How to get efficient asm for zeroing a tiny struct with MSVC++ for x86-32?

Question

My project is compiled for 32-bit in both Windows and Linux. I have an 8-byte struct that's used just about everywhere:

struct Value {
    unsigned char type;
    union {  // 4 bytes
        unsigned long ref;
        float num;
    }
};

In a lot of places I need to zero out the struct, which is done like so:

#define NULL_VALUE_LITERAL {0, {0L}};
static const Value NULL_VALUE = NULL_VALUE_LITERAL;

// example of clearing a value
var = NULL_VALUE;

This however does not compile to the most efficient code in Visual Studio 2013, even with all optimizations on. What I see in the assembly is that the memory location for NULL_VALUE is being read, then written to the var. This results in two reads from memory and two writes to memory. This clearing however happens a lot, even in routines that are time-sensitive, and I'm looking to optimize.

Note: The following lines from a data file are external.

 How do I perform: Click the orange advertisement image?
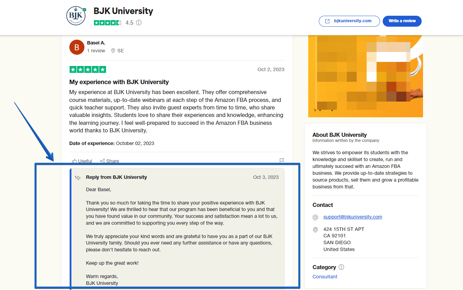365,76
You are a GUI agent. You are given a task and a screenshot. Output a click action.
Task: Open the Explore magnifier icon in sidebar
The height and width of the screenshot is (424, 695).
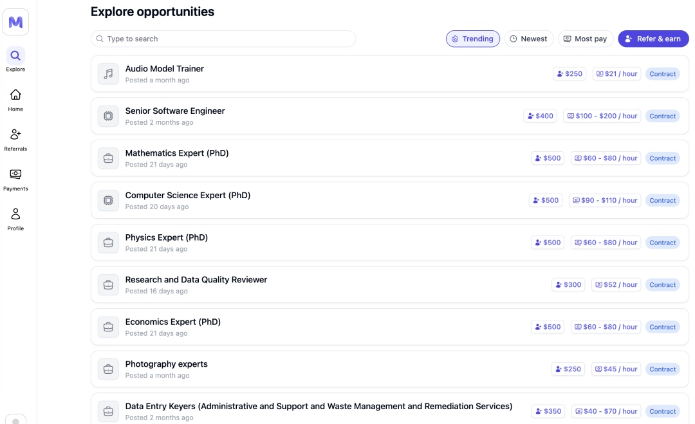pyautogui.click(x=15, y=56)
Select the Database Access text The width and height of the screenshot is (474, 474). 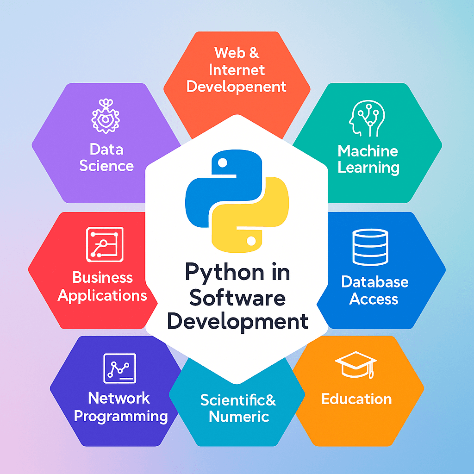point(374,290)
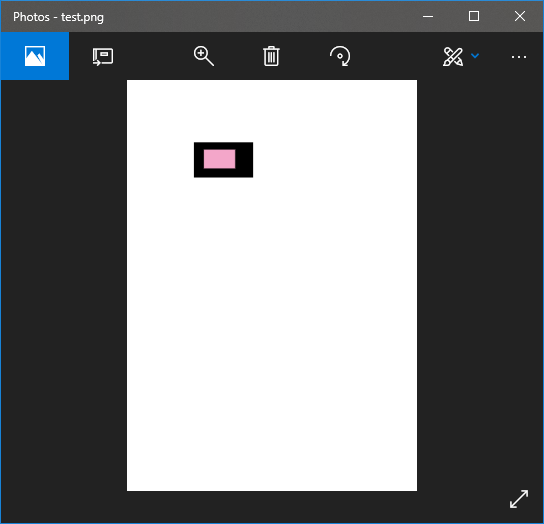Click the "Photos - test.png" title text
The image size is (544, 524).
click(x=58, y=17)

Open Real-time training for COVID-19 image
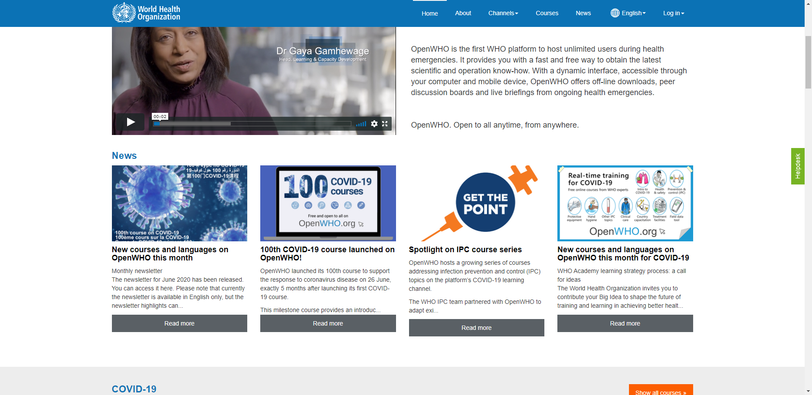[625, 203]
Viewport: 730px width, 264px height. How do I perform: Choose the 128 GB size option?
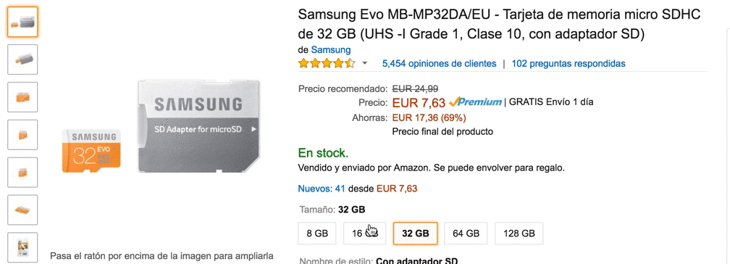[x=519, y=234]
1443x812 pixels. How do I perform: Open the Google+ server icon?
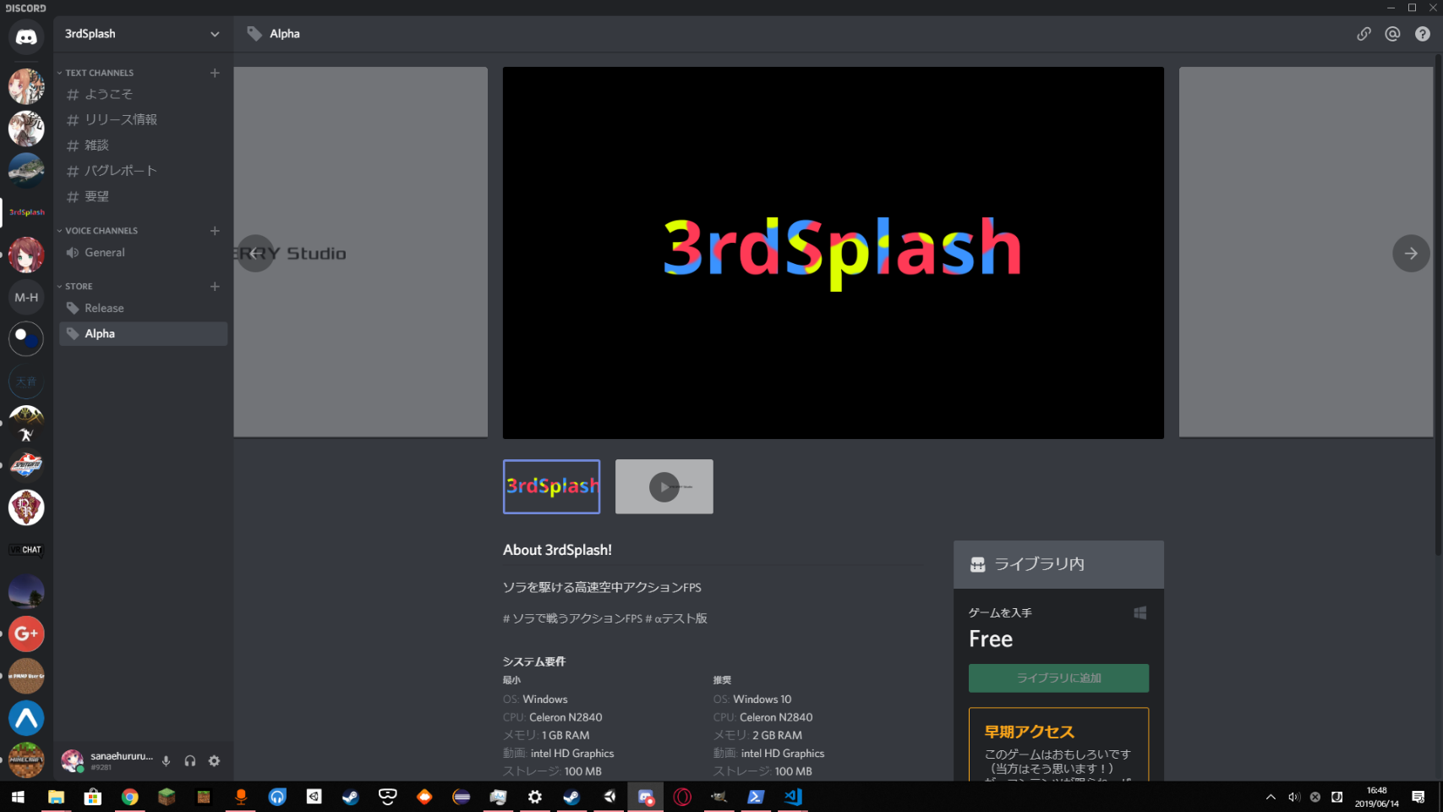click(x=26, y=634)
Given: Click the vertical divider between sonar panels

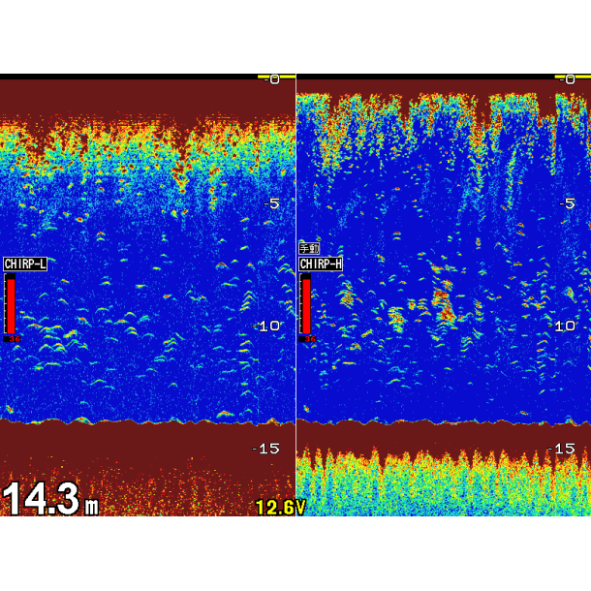Looking at the screenshot, I should pos(296,291).
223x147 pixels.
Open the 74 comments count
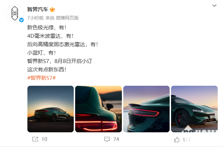116,139
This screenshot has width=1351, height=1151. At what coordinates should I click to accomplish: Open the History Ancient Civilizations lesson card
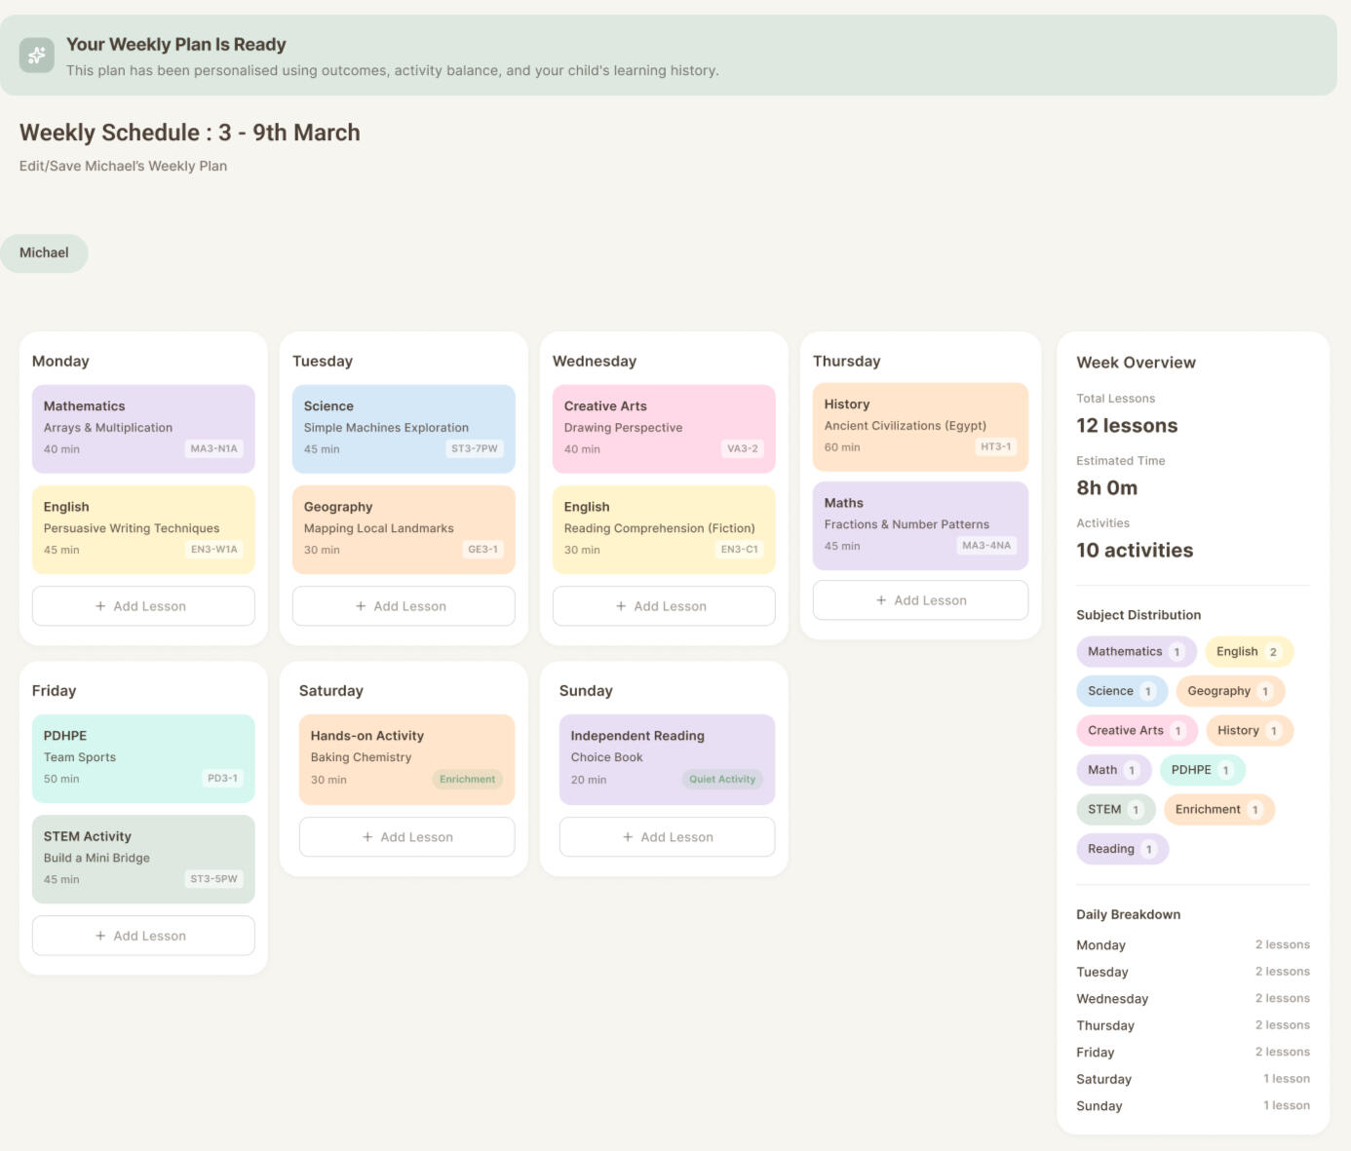[x=920, y=426]
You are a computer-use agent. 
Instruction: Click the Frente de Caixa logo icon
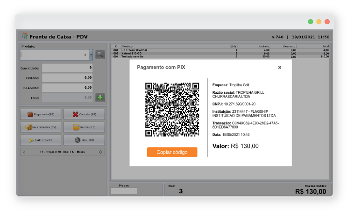click(25, 36)
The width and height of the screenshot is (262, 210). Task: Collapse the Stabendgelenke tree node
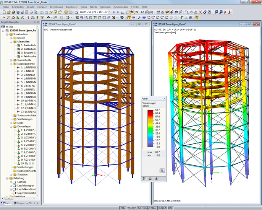pos(11,63)
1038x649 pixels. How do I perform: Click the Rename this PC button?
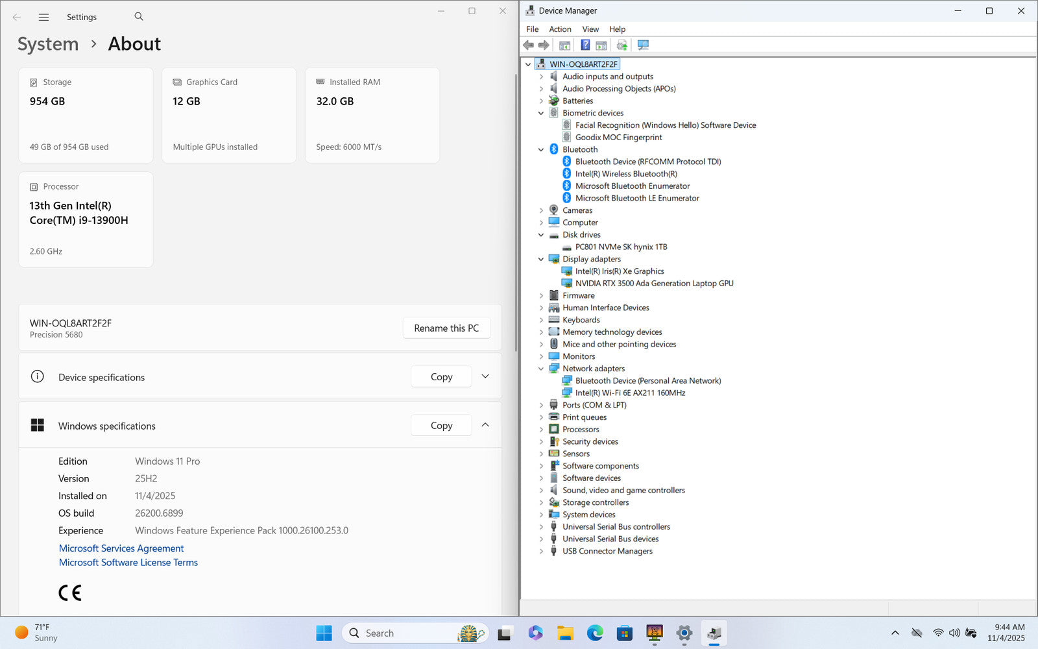click(x=446, y=328)
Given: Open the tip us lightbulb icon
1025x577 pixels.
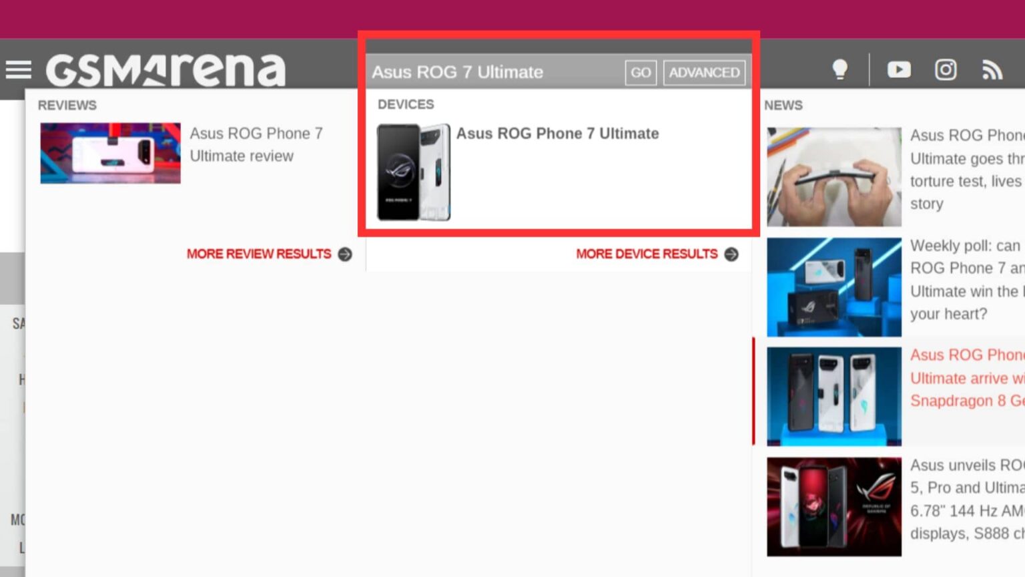Looking at the screenshot, I should (840, 69).
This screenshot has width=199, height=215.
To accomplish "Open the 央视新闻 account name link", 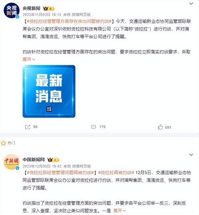I will 31,8.
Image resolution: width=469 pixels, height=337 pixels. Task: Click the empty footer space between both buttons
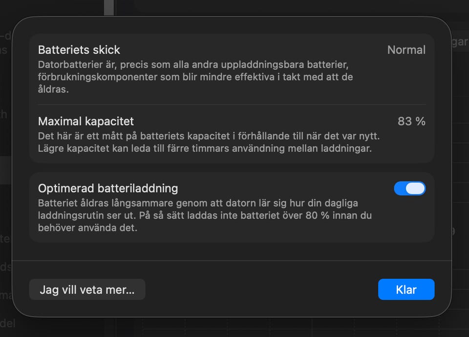pyautogui.click(x=261, y=290)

If I set the value to NULL_VALUE_LITERAL, it's worse. The literal data, which again is all zeroes, is copied into temporary a stack value and THEN copied to the variable--even if the variable is also on the stack. So that's absurd.

There's also a common situation like this:

*pd->v1 = NULL_VALUE;

It has similar assembly code to the var=NULL_VALUE above, but it's something I can't optimize with inline assembly should I choose to go that route.

From my research the very, very fastest way to clear the memory would be something like this:

xor eax, eax
mov byte ptr [var], al
mov dword ptr [var+4], eax

Or better still, since the struct alignment means there's just junk for 3 bytes after the data type:

xor eax, eax
mov dword ptr [var], eax
mov dword ptr [var+4], eax

Can you think of any way I can get code similar to that, optimized to avoid the memory reads that are totally unnecessary?

I tried some other methods, which end up creating what I feel is overly bloated code writing a 32-bit 0 literal to the two addresses, but IIRC writing a literal to memory still isn't as fast as writing a register to memory. I'm looking to eke out any extra performance I can get.

Ideally I would also like the result to be highly readable. Your help is appreciated.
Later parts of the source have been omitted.